*TASK INSTRUCTIONS:*
Each line from the one that has "Task: Tap the WAV file format icon" through the final line of the listing is to be written out exactly, and no other line is.

*SOURCE DATA:*
+ + + + + + +

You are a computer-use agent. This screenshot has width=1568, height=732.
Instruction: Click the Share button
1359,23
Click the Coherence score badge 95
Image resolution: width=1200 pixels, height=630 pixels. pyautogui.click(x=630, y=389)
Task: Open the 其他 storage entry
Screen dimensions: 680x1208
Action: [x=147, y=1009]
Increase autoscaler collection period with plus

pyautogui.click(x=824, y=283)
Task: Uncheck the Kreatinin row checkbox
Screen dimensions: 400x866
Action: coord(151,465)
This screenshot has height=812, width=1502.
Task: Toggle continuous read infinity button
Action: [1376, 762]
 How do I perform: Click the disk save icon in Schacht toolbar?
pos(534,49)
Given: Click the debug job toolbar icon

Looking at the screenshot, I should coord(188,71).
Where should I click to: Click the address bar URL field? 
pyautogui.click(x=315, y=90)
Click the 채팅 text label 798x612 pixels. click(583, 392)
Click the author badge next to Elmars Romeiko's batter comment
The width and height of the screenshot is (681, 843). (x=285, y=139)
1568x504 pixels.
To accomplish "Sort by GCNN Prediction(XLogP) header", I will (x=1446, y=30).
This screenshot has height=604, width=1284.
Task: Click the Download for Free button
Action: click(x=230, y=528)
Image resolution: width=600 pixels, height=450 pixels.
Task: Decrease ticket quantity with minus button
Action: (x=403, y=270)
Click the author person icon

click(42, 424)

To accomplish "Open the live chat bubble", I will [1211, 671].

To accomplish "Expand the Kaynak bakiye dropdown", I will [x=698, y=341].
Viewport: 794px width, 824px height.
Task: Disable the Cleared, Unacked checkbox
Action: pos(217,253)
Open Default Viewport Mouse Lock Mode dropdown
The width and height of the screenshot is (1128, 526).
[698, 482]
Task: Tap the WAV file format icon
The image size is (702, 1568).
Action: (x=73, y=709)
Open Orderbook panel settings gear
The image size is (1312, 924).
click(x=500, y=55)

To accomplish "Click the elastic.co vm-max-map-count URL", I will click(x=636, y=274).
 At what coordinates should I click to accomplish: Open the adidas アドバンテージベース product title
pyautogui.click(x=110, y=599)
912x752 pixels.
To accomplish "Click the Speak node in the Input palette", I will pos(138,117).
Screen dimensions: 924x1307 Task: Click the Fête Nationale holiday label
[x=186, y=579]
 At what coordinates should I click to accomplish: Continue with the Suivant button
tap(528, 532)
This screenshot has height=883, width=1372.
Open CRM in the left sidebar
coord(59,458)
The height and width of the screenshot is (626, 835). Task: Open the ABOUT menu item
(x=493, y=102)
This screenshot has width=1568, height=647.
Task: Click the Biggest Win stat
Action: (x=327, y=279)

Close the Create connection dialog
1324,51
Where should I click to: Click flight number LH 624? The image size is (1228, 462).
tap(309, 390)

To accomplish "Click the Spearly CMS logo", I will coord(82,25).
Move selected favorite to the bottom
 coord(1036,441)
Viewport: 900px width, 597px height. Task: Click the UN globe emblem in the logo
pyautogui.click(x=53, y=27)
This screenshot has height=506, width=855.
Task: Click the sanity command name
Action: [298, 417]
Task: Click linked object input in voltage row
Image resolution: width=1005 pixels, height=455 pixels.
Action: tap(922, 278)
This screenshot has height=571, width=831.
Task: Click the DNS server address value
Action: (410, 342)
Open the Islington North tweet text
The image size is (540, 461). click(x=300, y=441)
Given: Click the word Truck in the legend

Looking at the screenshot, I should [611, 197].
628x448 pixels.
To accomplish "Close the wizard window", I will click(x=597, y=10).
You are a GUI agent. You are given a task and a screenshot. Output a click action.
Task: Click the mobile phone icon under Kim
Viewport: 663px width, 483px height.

+ + + + + + +

*SOLUTION TO THE EXERCISE:*
Task: Tap the WAV file format icon
The image size is (702, 1568).
Action: (x=73, y=709)
Open Orderbook panel settings gear
The image size is (1312, 924).
click(x=500, y=55)

To accomplish "Click the elastic.co vm-max-map-count URL", I will click(x=636, y=274).
 At what coordinates should I click to accomplish: Open the adidas アドバンテージベース product title
pyautogui.click(x=110, y=599)
912x752 pixels.
To accomplish "Click the Speak node in the Input palette", I will pos(138,117).
Screen dimensions: 924x1307 Task: Click the Fête Nationale holiday label
[x=186, y=579]
 At what coordinates should I click to accomplish: Continue with the Suivant button
tap(528, 532)
This screenshot has height=883, width=1372.
Open CRM in the left sidebar
coord(59,458)
The height and width of the screenshot is (626, 835). Task: Open the ABOUT menu item
(x=493, y=102)
This screenshot has width=1568, height=647.
Task: Click the Biggest Win stat
Action: (x=327, y=279)

Close the Create connection dialog
1324,51
Where should I click to: Click flight number LH 624? The image size is (1228, 462).
tap(309, 390)

To accomplish "Click the Spearly CMS logo", I will coord(82,25).
Move selected favorite to the bottom
 coord(1036,441)
Viewport: 900px width, 597px height. Task: Click the UN globe emblem in the logo
pyautogui.click(x=53, y=27)
This screenshot has height=506, width=855.
Task: Click the sanity command name
Action: [298, 417]
Task: Click linked object input in voltage row
Image resolution: width=1005 pixels, height=455 pixels.
Action: tap(922, 278)
This screenshot has height=571, width=831.
Task: Click the DNS server address value
Action: (410, 342)
Open the Islington North tweet text
The image size is (540, 461). click(x=300, y=441)
Given: Click the word Truck in the legend

Looking at the screenshot, I should [611, 197].
628x448 pixels.
To accomplish "Close the wizard window", I will click(x=597, y=10).
You are a GUI agent. You are given a task and a screenshot. Output a click action.
Task: Click the mobile phone icon under Kim
Viewport: 663px width, 483px height.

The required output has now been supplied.